— Exercise —
Which lines in the records below contain the word "computer"? Return each of them.

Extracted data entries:
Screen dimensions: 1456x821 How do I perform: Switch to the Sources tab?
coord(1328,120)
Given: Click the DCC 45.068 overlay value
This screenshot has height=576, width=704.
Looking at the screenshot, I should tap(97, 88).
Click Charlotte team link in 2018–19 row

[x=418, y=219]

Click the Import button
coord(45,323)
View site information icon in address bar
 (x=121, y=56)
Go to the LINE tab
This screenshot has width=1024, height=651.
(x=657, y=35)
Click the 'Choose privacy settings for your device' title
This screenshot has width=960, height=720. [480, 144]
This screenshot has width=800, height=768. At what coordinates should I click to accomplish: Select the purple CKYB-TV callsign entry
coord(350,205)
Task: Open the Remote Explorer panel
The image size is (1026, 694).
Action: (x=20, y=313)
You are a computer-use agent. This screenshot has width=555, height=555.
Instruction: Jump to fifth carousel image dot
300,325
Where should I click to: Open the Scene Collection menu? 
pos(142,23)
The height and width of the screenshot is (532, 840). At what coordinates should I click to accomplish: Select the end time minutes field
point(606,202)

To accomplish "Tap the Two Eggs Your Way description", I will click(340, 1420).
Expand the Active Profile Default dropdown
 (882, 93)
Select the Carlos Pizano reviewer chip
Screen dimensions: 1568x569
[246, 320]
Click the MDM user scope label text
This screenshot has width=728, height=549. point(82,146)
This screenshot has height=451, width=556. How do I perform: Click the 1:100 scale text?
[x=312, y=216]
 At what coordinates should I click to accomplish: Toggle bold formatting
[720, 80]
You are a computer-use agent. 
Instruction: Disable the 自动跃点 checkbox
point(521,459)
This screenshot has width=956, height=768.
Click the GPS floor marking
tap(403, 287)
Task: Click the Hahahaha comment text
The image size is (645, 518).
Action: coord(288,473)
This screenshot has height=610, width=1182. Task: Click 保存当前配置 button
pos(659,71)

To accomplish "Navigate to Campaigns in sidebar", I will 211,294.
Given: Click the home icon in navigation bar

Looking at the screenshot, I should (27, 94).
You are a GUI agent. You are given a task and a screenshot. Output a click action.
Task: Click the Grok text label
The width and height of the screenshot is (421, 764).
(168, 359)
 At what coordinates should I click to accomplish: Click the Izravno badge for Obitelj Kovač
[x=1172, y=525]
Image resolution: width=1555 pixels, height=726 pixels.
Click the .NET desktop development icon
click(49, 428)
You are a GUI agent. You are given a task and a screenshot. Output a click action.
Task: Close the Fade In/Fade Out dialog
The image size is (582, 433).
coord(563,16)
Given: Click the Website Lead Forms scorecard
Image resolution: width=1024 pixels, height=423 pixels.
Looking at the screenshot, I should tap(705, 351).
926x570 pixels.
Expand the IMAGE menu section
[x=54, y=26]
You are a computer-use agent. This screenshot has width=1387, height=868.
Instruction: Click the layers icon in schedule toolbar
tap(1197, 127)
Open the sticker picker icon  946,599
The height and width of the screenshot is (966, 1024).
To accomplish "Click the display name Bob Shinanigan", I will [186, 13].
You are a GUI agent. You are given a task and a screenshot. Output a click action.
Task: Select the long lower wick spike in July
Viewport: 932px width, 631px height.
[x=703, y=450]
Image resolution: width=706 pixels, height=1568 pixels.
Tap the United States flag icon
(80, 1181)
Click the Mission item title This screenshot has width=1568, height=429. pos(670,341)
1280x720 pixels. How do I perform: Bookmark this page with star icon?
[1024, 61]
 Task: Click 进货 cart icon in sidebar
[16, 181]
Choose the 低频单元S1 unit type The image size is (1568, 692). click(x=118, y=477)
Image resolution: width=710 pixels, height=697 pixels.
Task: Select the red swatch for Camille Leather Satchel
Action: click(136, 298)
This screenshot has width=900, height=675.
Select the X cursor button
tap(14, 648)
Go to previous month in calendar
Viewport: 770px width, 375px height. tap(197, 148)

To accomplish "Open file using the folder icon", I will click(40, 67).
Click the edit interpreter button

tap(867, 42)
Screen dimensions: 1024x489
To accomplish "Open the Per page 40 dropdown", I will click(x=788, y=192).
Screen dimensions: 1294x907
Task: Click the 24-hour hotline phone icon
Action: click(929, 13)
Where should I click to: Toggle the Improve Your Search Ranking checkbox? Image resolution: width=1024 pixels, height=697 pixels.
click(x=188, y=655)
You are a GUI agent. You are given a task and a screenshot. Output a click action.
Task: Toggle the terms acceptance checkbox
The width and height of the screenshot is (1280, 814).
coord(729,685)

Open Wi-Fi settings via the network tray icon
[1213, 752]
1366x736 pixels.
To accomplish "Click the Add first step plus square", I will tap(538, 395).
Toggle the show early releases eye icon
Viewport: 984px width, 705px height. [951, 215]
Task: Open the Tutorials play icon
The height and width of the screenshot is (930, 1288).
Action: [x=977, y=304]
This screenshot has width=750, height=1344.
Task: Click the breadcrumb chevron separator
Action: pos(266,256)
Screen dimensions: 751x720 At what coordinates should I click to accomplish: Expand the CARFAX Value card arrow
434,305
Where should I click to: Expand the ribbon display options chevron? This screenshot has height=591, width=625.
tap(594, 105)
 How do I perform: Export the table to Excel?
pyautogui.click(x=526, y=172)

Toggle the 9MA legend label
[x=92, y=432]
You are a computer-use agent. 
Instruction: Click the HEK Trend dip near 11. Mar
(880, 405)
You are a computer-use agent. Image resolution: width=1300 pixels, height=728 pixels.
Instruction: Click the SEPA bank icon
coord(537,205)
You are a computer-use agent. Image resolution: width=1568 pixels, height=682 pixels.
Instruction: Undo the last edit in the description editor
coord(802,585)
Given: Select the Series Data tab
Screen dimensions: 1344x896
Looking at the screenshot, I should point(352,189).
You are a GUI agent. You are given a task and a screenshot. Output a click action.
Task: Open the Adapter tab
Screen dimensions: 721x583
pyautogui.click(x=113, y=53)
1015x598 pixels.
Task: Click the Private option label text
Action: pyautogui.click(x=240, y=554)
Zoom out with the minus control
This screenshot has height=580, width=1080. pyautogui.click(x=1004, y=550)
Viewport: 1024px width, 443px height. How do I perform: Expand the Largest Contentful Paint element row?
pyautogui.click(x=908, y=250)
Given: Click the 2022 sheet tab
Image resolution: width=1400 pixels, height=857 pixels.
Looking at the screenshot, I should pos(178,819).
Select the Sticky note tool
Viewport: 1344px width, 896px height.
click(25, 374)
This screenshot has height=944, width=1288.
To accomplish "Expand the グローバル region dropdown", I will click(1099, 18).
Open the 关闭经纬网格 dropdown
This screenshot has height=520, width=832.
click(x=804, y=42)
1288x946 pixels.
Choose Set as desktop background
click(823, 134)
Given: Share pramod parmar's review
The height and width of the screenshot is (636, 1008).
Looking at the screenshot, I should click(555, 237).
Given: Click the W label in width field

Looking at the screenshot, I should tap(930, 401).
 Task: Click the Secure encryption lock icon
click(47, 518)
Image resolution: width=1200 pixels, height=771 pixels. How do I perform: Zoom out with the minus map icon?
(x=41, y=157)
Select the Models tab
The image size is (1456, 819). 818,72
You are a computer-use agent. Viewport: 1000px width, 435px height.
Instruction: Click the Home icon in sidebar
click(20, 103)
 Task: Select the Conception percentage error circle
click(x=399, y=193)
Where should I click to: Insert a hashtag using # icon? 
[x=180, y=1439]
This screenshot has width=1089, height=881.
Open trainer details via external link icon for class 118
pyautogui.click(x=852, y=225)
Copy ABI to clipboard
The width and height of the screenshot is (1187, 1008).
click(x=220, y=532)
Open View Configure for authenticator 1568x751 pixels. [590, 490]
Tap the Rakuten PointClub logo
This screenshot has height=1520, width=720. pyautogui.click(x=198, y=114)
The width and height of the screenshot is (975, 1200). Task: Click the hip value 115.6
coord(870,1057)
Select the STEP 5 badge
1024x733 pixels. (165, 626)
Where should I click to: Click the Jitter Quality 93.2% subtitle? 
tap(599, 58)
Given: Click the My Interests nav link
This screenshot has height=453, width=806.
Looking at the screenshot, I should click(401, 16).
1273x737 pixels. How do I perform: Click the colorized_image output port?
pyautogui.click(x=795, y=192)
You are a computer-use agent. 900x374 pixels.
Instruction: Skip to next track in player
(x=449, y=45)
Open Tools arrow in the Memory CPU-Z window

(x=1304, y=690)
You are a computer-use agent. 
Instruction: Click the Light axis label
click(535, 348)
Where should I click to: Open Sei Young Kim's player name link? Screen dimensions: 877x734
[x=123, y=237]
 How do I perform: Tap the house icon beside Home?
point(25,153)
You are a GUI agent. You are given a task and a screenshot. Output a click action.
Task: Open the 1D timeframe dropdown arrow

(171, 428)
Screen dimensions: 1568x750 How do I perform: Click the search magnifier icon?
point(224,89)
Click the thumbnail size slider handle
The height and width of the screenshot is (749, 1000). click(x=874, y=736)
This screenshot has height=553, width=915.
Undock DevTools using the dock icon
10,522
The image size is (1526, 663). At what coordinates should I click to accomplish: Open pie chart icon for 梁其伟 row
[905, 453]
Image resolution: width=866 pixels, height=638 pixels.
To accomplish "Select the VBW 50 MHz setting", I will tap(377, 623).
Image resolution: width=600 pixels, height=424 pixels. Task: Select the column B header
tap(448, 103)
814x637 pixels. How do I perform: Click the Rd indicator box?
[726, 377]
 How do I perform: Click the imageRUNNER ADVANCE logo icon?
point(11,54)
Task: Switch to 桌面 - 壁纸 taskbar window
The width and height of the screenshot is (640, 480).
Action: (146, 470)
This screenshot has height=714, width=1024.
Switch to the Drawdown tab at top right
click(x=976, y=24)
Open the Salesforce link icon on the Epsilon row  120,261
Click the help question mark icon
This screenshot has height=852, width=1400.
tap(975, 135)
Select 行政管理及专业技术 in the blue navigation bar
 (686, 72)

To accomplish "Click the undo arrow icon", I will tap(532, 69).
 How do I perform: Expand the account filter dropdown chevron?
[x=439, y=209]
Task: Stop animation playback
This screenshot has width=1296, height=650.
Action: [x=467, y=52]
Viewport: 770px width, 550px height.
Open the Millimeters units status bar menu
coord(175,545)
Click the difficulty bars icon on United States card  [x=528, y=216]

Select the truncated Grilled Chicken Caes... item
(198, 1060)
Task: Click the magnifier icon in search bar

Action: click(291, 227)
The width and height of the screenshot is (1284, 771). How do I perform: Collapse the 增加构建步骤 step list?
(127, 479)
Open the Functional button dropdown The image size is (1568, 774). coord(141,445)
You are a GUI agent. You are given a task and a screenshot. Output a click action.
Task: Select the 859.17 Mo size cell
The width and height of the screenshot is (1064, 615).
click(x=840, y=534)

— Final answer —
You are a computer-use agent. This screenshot has width=555, height=555.
You are a computer-use agent. 
You are a computer-use agent. This screenshot has width=1387, height=868.
You are a computer-use agent. 
You are a computer-use agent. Image resolution: width=1300 pixels, height=728 pixels.
You are a computer-use agent. Image resolution: width=1568 pixels, height=682 pixels.
You are a computer-use agent. Viewport: 1000px width, 435px height.
You are a computer-use agent. 900x374 pixels.
You are a computer-use agent. 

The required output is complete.